London-based medium Viola Webb is making quite a name for herself among the fashionable and — perhaps more importantly — wealthy Kensington set, with her Aetheric Mandala Society of believers attracting great attention from those outside the townhouse-based commune. Her lectures and demonstrations are often sold out affairs, with many people attending in the hope of contacting loved ones on the other side of the veil. When the Society attracts the attention of displaced American wannabe-sleuth Thackery Phin, it is only a matter of time before Phin is invited into the inner realms…just in time, too, as all manner of inexplicable happenings are about to unfold.

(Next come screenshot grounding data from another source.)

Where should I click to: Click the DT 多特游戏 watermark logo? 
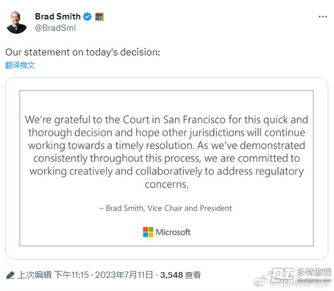pos(300,273)
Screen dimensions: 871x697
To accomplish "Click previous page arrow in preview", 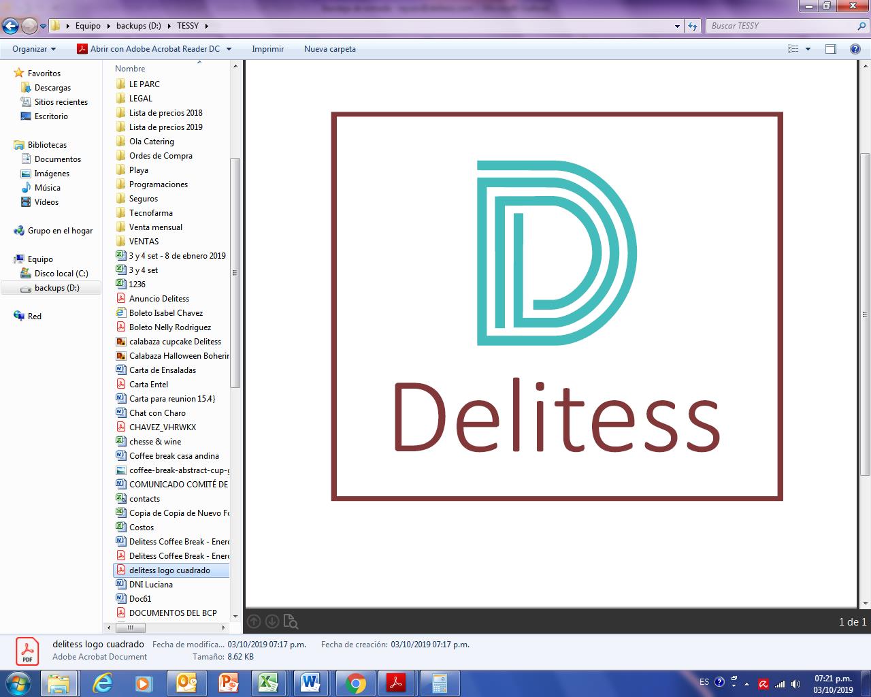I will coord(254,621).
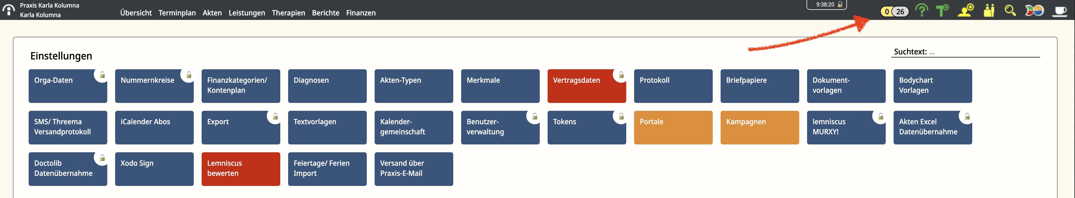Open the Finanzen menu
The height and width of the screenshot is (198, 1075).
(361, 13)
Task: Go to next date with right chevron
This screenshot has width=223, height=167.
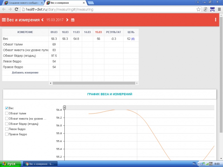Action: (67, 20)
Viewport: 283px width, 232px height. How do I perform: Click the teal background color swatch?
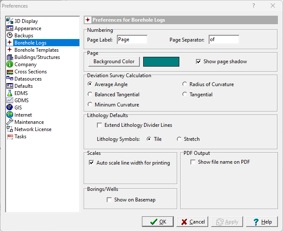click(x=161, y=61)
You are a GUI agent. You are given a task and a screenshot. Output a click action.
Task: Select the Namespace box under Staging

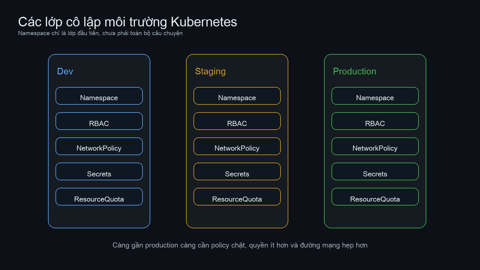237,96
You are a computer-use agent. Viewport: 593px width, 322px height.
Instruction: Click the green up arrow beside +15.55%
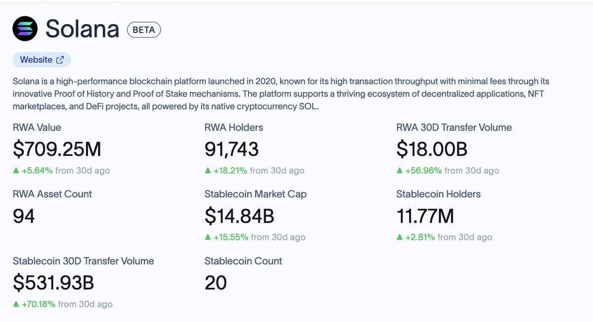(x=208, y=237)
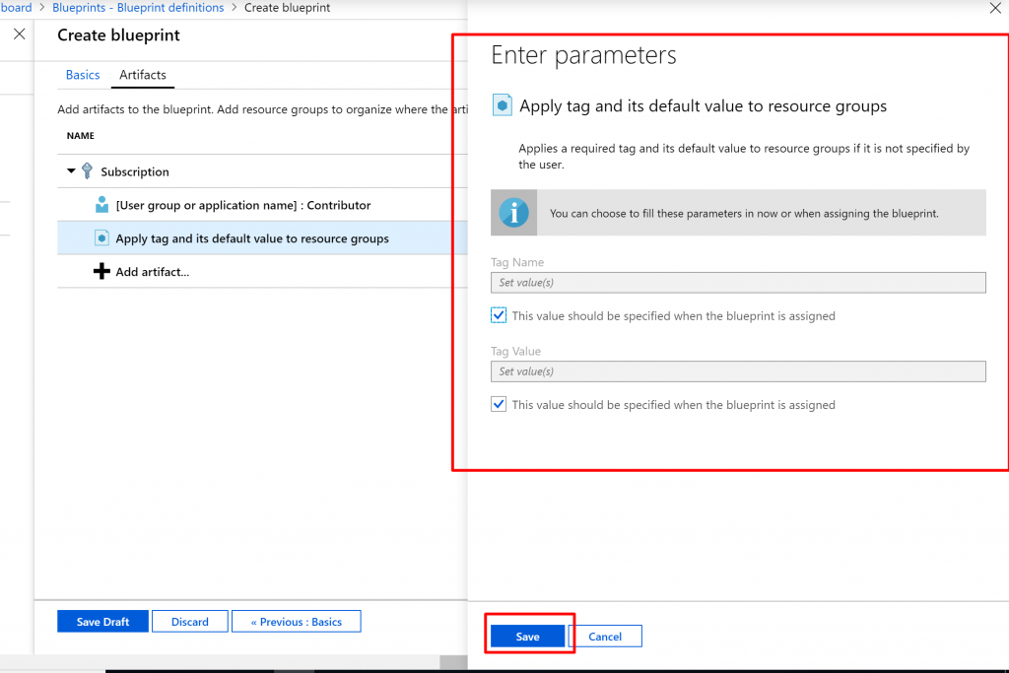Collapse the Subscription tree node
The height and width of the screenshot is (673, 1009).
click(x=71, y=171)
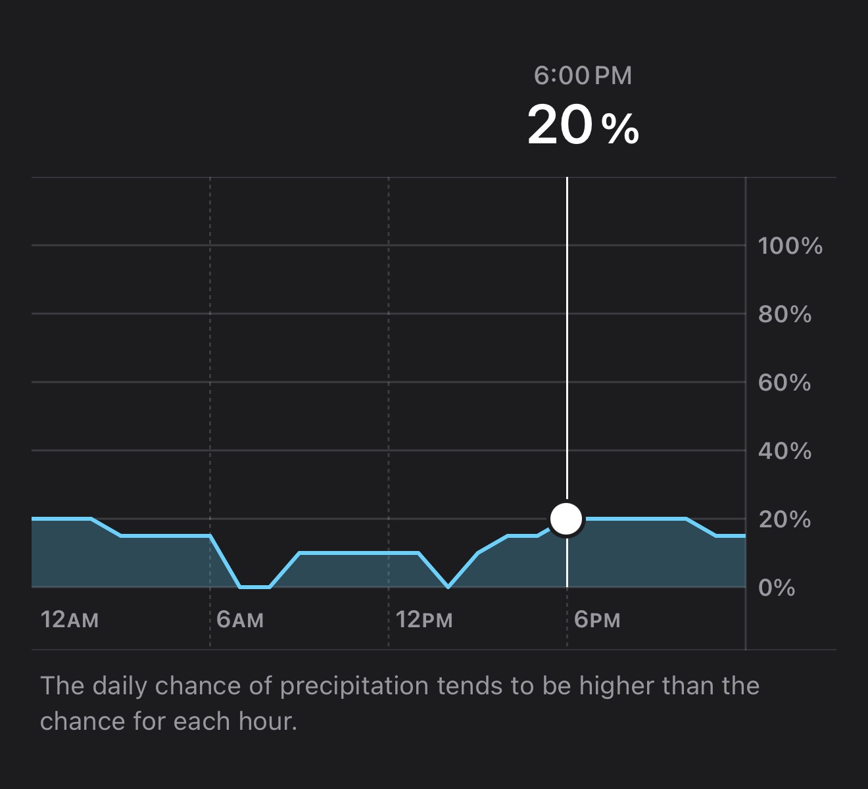Click the 100% axis label
Viewport: 868px width, 789px height.
(x=790, y=246)
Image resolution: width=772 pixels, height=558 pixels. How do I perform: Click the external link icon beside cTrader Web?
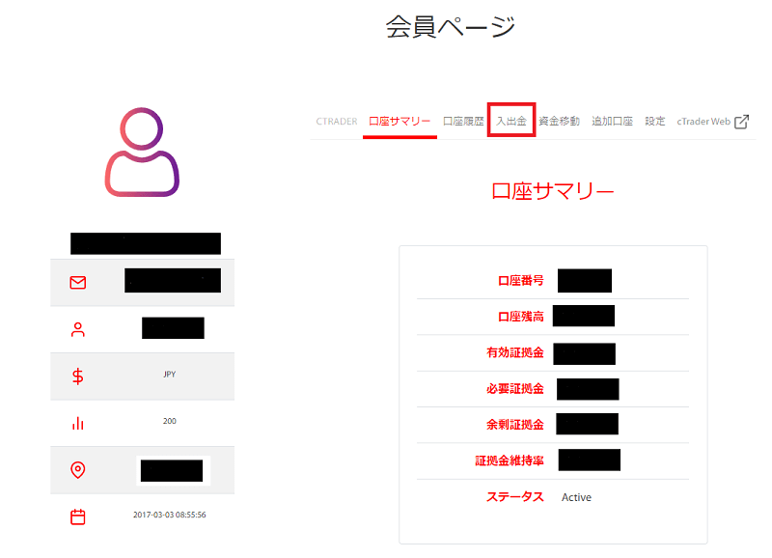(741, 122)
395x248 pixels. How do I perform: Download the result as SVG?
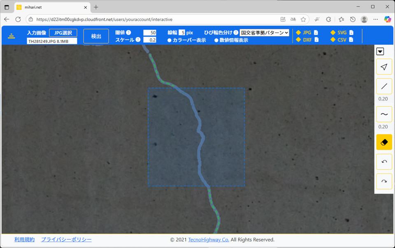coord(342,32)
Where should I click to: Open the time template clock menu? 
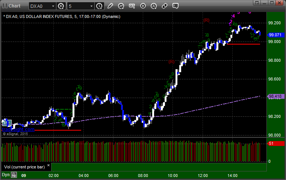(x=100, y=6)
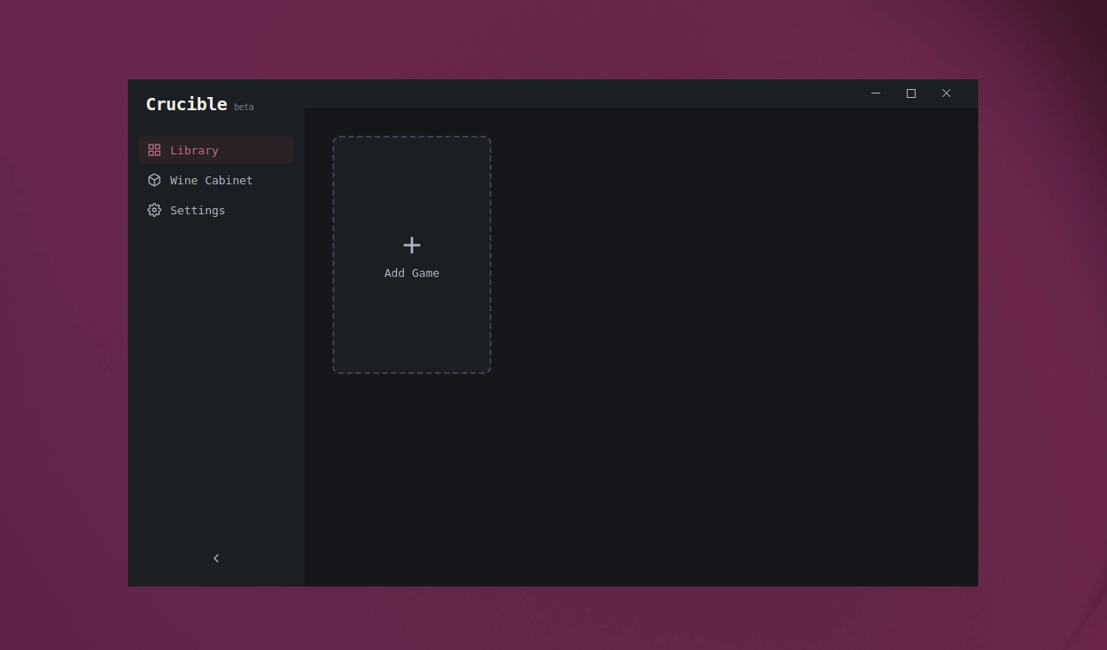Click the small "beta" badge
This screenshot has height=650, width=1107.
(243, 108)
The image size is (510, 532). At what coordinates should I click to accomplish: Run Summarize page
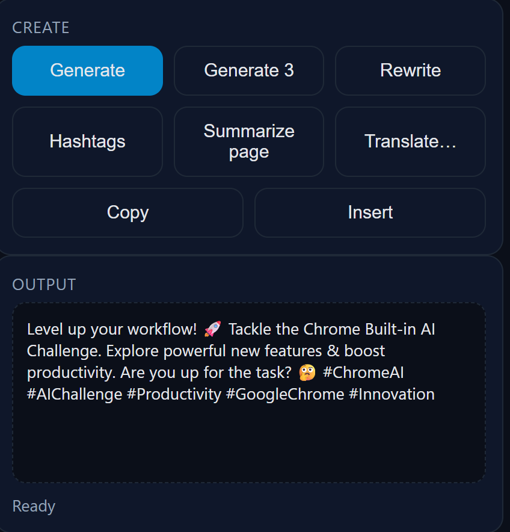(x=249, y=141)
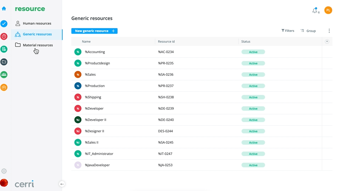Viewport: 340px width, 191px height.
Task: Open the red timer module icon
Action: (x=4, y=36)
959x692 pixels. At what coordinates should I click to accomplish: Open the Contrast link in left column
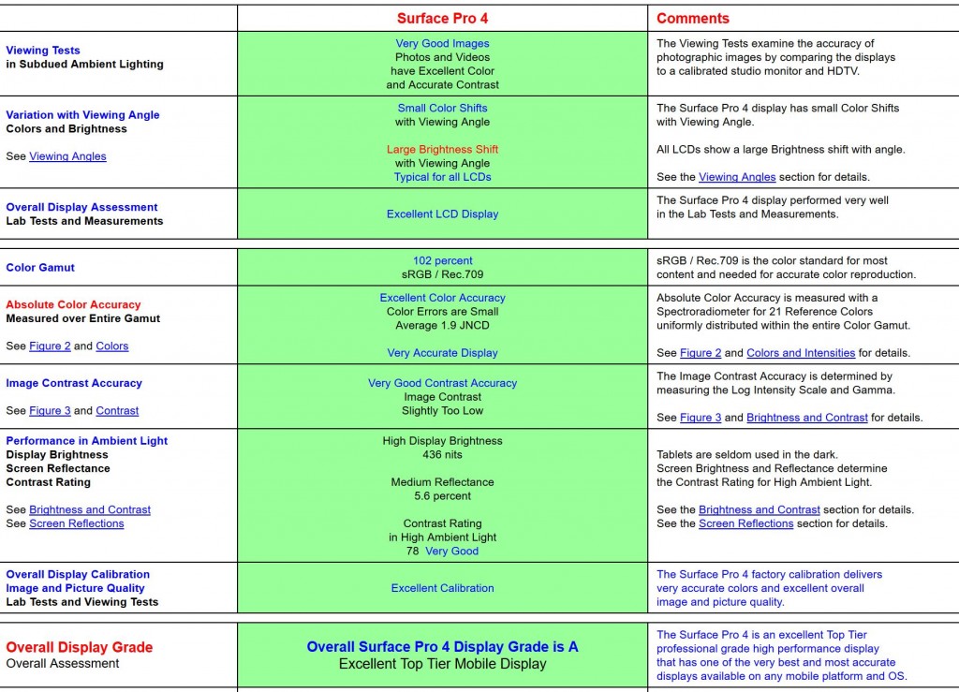click(117, 411)
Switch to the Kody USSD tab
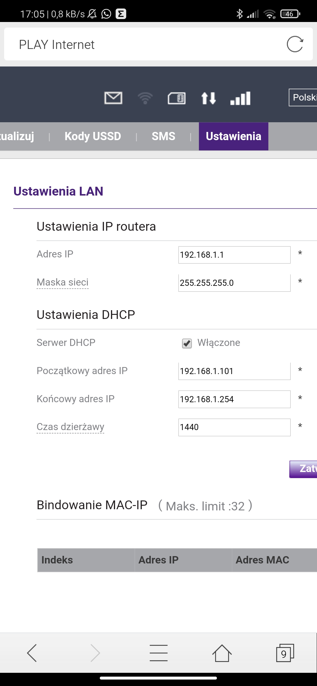Viewport: 317px width, 686px height. click(x=93, y=136)
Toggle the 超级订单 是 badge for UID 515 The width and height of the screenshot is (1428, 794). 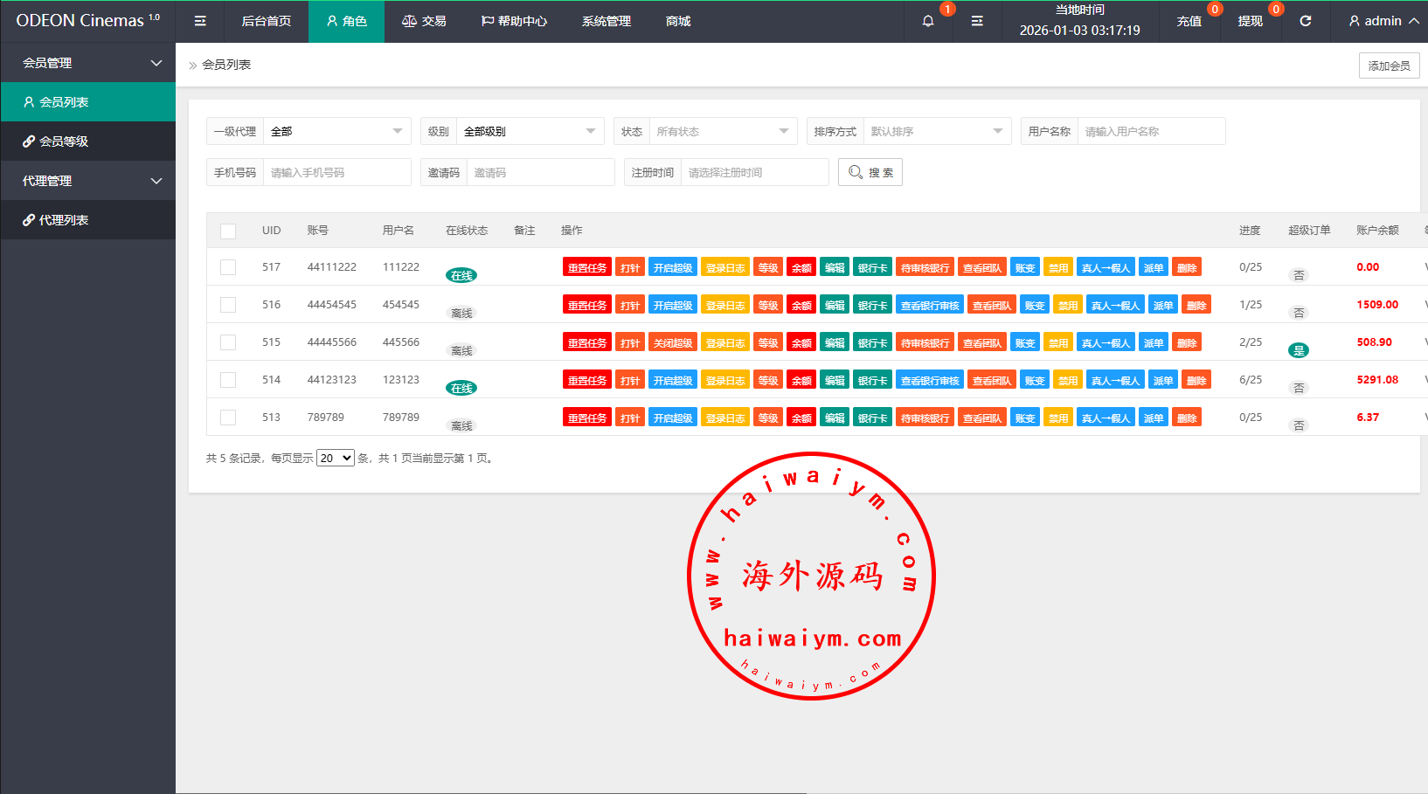1299,350
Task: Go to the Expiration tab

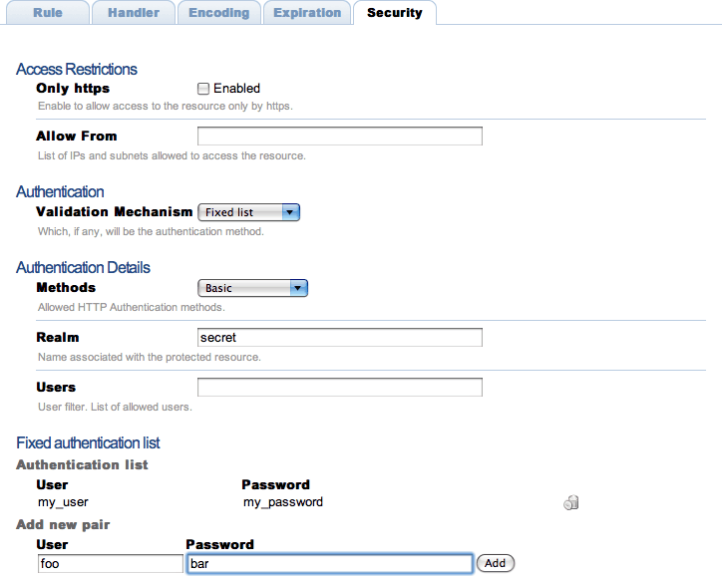Action: tap(307, 13)
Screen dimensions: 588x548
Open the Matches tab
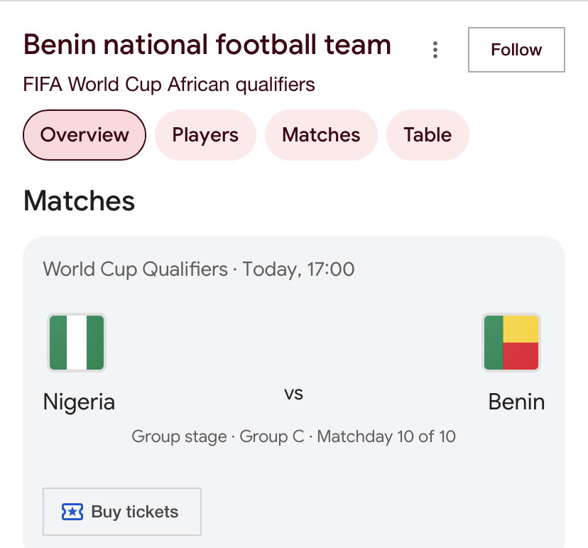pos(321,135)
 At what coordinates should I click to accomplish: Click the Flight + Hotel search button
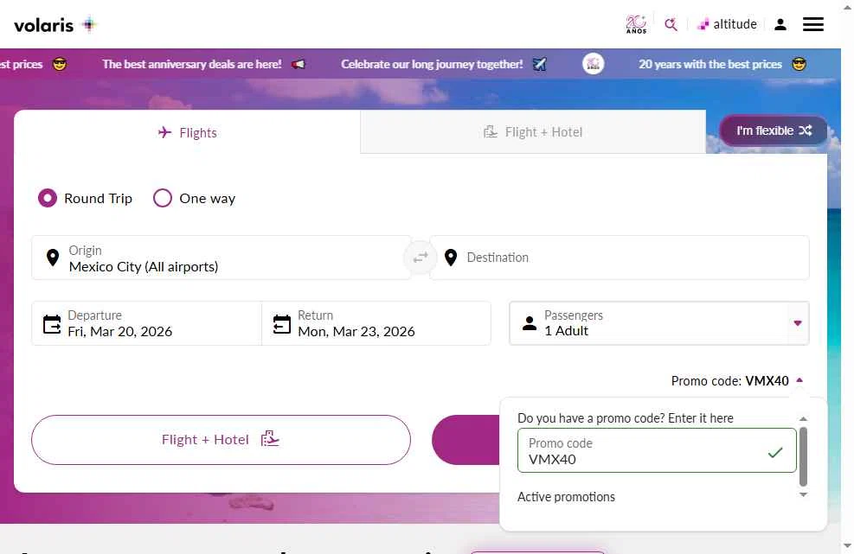[x=221, y=439]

Sladek’s writing is gorgeously atmospheric in the setup, establishing not merely the oddness of Viola Webb’s followers buy also the general drear of London in the 1970s — an early mention of an overpass as “a grey dinosaur’s belly…standing on fat grey dinosaur’s legs” is superb. And it’s clear that Sladek has a keen eye on the potential moodiness of the forthcoming events, noting early on that “[h]umour and horror are never so far apart, and shaking with laughter often looked like shaking with fear”. And he is awake to the humour when it’s there to be found, such as retired Wing Commander Bruce Dank chatting at a seance via Mrs. Webb with “an old RAF mate whose memory was as vague as his vocabulary unmilitary”.
Once Phin is ensconced in the house with the “middle-aged hippies” who will cause Chief Inspector Gaylord such headaches, the book became less well-structured than my memory would have it. We veer from tedious conversations to sudden miraculous happenings, and everyone seems to react as if these are everyday occurrences — even when one of their number plunges to his death having been seen levitating outside a fourth floor window. I know these people are believers, but Sladek rarely invests these incredible events with any sense of incredulity for the reader, who has been invited on more than one occasion — not least through the presence of sceptic Professor Merihew Hackel — to view these people and events askance.
The three impossibilities lived up to my memory of them: the vanishing from a locked toilet is still ridiculous, the levitation doesn’t quite work, and the vanishing of a mourner from a funeral parlour is exceptionally good in its sheer simplicity. There is, however, a disappointing lack of detection — rarely, it must be said, much of a concern for the American writer of puzzle mysteries — and all these years later it really is not simply the what happened of the crime which I enjoy but also the how the sleuth got there. In ever other regard the book almost lived up to my memory, but in this one it drops a little in my reckoning, the final chapter containing much in the way of my never-loved ipsedixitism as Phin simply tells us what he knows and expects the scant clues dropped throughout — a thread here, a coin there — to prove sufficient.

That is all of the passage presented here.